Following in the footsteps of his distinguished predecessor, the Hon. S. M. Wood has already made so much money out of the Democratic Telegram that he has just bought a $100,000 printing plant. Heretofore the printing of the Telegram has been farmed out to a syndicate of printers, but its circulation has grown so large that they can no longer handle it. The new plant will occupy the entire building at 663 West Baltimore street, running through to German. Three new Hoe sextuple presses have been ordered, and the work of installing __ linotype typesetting machines will be begun at 7.30 A. M. tomorrow. The Hon. Mr. Wood has also ordered a $1,000 player piano to ease his lilterary labors, and a $6,000 French touring car to take him from place to place. The Hon. Mr. Frick, not to be outdone, has just bought the Hon. Ed. Hirsch’s famous 100 karat diamond, Imperator, and will wear it hereafter on state occasions.--Adv.

The betting odds in the kaifs, as reported by my todsaufer:

Even money that Dr. Hare puts over prohibition in 1916. 3 to 1 that he puts it over in 1918.


Do not despair, gents! Once we have prohibition on the books we’ll be better off than we are today. The threat of it hurts a city. Baltimore is being hurt by it now.
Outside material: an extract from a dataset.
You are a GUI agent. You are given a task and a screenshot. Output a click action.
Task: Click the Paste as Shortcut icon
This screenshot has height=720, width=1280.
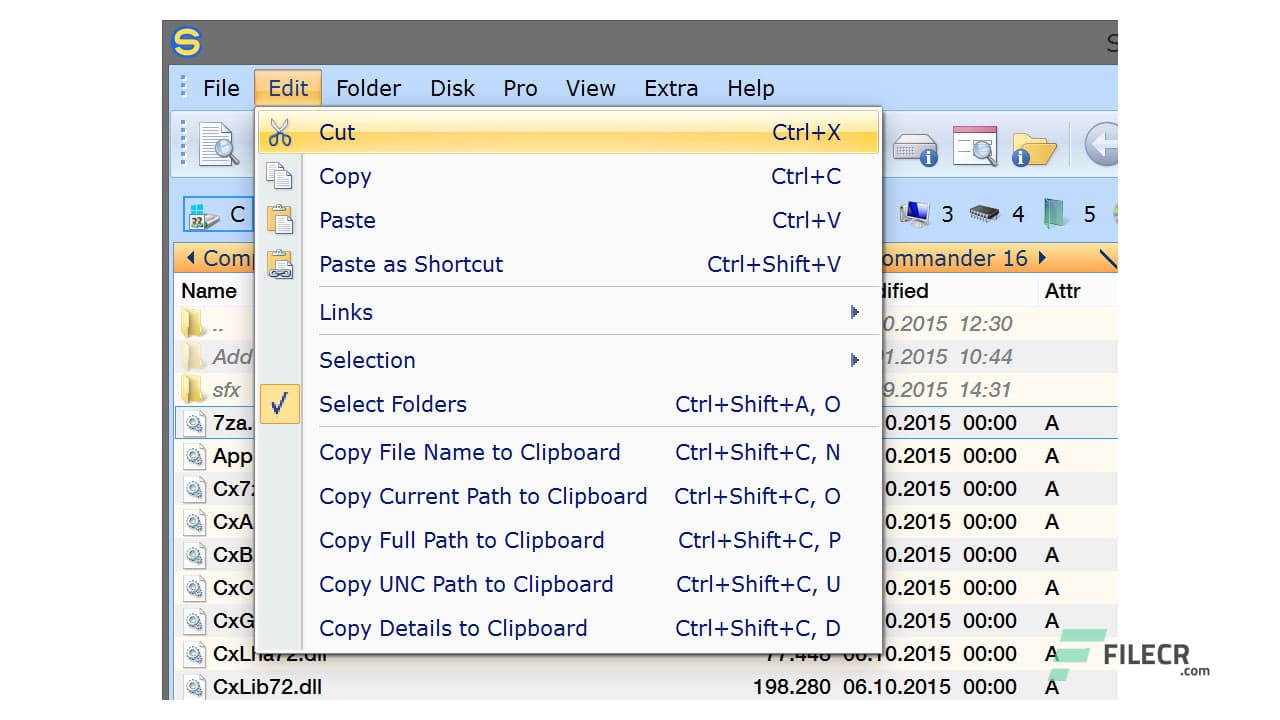pos(280,264)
In every smoking car in the country you will find a drummer telling the sad tale of the uplift--how Baltimore is being eaten up by “moral” quacks of all the known varieties--how the town is gradually becoming uninhabitable to strangers. But the moment prohibition is actually adopted the drummers will begin to tell a different tale. That is to say, every one of them will be full of news about holes in the law--how to get a drink in “dry” Baltimore--how it is done by the illuminati--how he and his friends had a high old time doing it. Such gossip advertises and helps a town. It makes the traveling public eager to try the game. It lures the “out-of-town buyer,” that merry fellow. If you don’t believe it, look at “dry” Atlanta. In Atlanta business is booming, and the liquor business most of all.


A box of Lancaster county perfectos for the naime and address of a single uplifter who hasn’t something to sell.--Adv.